Multi-tasking can make it harder for people to retain meeting information, so it's important that you try your best not to do it!

Some of us might think we are good at multi-tasking, but in reality only about 2% of the population is actually adept at doing two complex things at once without a drop in productivity or performance.

The rest of us can experience what is known as cognitive overload when trying to perform multiple tasks simultaneously. This has been shown in studies using functional magnetic resonance imaging (fMRI) scans and brain activity monitors that found blood flow increased the most in prefrontal areas of the brain – which handles decision making and problem solving – when doing just one thing versus multi-tasking.

Multi-Tasking Is Isolating

Multi-taskers are more isolated than non-multi-taskers. They tend to feel less connected to their colleagues and have a harder time catching up with them. They also have more difficulty building relationships with their fellow team members. Ultimately, multi-tasking can make you feel lonely.

This makes sense because if you’re in a meeting and trying to perform other tasks while your peers are sharing their experiences, you will miss out on those stories. The more you know about someone, the more likely you are to want to have a good relationship with them. You never know how much value relationships will provide. To ensure you have good relationships with your co-workers, try to give your full attention to them during remote meetings.

Multi-Tasking Can Be Distracting To Others

When you’re in a remote meeting, it’s tempting to multi-task. After all, there are so many other things you could be doing. And why not? It's not like anyone can see what else is on your screen, right? Wrong. Multi-tasking in remote meetings is distracting—for you and the people around you.

This can be especially true if you're on camera because your facial expressions will show that your attention isn't fully on the meeting. While it might seem like no big deal, multitasking during a meeting means that someone else has to teach you later about what went over your head—which wastes everyone’s time.

Even if your camera is off, because our brains are wired to only focus on one thing at a time, someone may directly ask you a question and you could miss it. If someone asks for your feedback and you’re not aware of what’s currently being discussed, it will be awkward and you’ll have to ask someone to fill you in. That makes it pretty obvious you weren’t paying attention, and that’s never a good look.

So stay focused and engaged during meetings by putting away any distractors! Your colleagues will thank you for it!

Fact: Multi-Tasking Makes People Less Productive, Not More

Multi-tasking is problematic because it makes you less efficient throughout the day. Consider this: According to a meta-analysis of research on multi-tasking cited by the Wall Street Journal (and based on 10 peer-reviewed studies), people who frequently switch between tasks take longer to complete them and have higher error rates than those who focus on one thing at a time. On average, people who multi-task took 50 percent longer to complete a task and made twice as many errors than their counterparts.

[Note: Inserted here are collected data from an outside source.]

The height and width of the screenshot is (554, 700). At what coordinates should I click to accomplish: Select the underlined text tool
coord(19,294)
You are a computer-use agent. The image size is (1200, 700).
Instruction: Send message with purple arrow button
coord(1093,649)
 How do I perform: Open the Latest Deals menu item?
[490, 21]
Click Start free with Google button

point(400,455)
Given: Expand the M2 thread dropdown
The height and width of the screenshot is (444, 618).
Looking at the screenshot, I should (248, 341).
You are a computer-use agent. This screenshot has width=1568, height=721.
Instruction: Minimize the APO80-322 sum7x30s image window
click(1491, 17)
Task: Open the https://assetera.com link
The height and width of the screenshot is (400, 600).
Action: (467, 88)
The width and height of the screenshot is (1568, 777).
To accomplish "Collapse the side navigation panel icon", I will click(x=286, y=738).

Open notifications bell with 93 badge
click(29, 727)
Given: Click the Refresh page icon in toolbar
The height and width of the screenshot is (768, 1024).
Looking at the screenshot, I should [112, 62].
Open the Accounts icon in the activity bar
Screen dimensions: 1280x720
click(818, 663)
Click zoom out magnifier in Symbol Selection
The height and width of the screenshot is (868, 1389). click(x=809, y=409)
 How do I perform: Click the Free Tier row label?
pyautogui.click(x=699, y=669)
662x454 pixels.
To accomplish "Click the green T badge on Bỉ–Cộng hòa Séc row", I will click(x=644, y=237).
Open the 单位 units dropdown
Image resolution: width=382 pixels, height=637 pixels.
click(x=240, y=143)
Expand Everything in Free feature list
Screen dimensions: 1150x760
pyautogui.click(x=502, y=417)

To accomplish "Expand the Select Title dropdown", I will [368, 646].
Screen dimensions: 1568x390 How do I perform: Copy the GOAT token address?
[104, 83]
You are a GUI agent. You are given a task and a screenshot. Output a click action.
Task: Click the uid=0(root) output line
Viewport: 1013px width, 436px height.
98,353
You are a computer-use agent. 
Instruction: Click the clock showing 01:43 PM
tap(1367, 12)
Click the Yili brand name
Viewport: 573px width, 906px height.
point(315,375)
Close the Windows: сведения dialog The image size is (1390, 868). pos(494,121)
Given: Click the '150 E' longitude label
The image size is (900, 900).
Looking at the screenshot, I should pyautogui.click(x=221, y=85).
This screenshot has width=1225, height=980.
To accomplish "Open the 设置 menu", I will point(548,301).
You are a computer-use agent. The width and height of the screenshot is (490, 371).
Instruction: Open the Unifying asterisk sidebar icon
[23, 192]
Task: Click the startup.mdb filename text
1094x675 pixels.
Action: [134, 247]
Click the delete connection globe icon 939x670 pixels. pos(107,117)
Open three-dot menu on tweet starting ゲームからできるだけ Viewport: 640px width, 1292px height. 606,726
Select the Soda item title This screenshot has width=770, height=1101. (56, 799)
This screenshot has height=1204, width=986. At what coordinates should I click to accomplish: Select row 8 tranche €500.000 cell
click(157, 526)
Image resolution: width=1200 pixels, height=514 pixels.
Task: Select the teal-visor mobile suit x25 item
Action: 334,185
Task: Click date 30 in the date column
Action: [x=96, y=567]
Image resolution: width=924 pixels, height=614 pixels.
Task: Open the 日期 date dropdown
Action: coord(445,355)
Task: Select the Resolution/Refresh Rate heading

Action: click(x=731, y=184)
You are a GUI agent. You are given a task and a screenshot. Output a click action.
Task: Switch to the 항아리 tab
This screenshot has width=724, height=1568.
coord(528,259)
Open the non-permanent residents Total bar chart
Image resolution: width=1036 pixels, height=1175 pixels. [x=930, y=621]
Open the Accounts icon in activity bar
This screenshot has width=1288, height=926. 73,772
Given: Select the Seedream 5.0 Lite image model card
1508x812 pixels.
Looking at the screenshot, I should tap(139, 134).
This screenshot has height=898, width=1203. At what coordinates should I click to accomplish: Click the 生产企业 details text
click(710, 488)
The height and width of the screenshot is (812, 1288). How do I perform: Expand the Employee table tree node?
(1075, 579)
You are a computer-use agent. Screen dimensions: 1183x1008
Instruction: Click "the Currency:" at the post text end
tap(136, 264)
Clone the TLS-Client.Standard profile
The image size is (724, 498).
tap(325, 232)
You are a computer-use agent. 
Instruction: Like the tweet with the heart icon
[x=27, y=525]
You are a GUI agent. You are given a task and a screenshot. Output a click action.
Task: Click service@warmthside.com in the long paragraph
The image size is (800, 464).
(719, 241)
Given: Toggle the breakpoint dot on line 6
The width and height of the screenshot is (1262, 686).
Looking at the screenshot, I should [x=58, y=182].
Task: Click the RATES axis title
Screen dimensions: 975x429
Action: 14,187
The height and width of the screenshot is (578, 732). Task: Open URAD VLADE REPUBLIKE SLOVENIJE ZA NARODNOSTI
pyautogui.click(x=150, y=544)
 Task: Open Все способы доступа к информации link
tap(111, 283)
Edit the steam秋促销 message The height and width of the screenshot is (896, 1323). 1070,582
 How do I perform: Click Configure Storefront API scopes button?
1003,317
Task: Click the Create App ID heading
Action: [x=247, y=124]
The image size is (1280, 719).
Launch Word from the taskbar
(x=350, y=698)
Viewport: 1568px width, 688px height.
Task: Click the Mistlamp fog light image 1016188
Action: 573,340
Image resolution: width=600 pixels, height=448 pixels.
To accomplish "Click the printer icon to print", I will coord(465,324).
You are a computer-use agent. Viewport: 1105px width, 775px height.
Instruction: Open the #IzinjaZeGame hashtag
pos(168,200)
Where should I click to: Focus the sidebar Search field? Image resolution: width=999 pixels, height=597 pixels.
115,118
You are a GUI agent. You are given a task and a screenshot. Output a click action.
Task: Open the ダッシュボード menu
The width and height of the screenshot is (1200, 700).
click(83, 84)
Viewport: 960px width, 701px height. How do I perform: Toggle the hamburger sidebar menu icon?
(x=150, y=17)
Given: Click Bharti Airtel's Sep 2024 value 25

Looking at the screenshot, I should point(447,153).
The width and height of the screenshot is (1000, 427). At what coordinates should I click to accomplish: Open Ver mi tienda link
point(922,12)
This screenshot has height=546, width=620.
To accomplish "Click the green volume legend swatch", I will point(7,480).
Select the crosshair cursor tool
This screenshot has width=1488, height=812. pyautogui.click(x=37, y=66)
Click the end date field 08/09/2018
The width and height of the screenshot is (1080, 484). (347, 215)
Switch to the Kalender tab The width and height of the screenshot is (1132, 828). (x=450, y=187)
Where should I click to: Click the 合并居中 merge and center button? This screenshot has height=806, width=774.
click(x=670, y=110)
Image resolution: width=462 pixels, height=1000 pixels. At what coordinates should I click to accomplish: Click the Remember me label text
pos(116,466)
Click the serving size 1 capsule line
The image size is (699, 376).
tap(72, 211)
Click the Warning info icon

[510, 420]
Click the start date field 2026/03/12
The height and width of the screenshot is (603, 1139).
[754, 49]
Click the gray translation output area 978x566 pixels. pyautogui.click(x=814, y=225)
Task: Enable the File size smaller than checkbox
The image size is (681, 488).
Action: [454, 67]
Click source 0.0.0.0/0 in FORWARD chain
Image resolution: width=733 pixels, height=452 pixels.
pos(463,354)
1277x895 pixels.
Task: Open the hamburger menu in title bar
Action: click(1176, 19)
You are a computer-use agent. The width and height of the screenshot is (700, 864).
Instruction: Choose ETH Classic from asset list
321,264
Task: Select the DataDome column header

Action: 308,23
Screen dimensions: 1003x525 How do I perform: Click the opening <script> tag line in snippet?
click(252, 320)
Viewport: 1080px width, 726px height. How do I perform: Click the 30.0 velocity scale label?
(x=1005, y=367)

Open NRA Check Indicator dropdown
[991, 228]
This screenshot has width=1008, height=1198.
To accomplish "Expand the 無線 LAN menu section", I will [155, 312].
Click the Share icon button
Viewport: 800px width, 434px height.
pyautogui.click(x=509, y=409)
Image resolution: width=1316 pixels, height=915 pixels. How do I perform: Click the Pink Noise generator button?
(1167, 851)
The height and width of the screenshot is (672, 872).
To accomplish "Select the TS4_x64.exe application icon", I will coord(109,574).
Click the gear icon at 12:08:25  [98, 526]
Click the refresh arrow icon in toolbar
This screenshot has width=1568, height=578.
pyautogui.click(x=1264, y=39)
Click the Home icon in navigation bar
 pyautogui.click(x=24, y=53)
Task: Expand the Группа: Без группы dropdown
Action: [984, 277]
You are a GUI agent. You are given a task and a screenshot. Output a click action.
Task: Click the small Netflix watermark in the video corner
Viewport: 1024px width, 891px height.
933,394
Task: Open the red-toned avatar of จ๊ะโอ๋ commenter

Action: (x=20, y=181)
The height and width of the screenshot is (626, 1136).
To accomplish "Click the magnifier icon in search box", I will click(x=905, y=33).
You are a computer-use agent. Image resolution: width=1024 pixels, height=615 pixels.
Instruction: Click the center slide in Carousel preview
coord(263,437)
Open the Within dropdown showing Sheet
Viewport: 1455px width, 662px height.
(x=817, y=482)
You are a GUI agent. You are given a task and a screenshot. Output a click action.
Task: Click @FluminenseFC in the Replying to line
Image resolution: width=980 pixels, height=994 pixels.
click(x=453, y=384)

In other words: Multi-tasking is bad for your productivity.

Key Takeaway

It's better not to multi-task during a meeting.

Multi-tasking may seem like a good way to get more done in a meeting, but it’s better not to multi-task during a meeting. Multi-tasking can make you feel isolated, which isn’t good for the meeting or for you. Even worse, it might be distracting for everyone else in the meeting.

Multi-tasking can also make you less productive than if you focused on one thing at a time. You might think that if you listen to your boss and work on an assignment at the same time, you’ll get more done during the workday. But remember that multi-taking actually makes people less productive than focusing on one thing at a time. It takes 15 minutes–twice as long as usual–for people who multi-task to complete tasks compared to those who focus on one thing at a time.

Say it like you mean it.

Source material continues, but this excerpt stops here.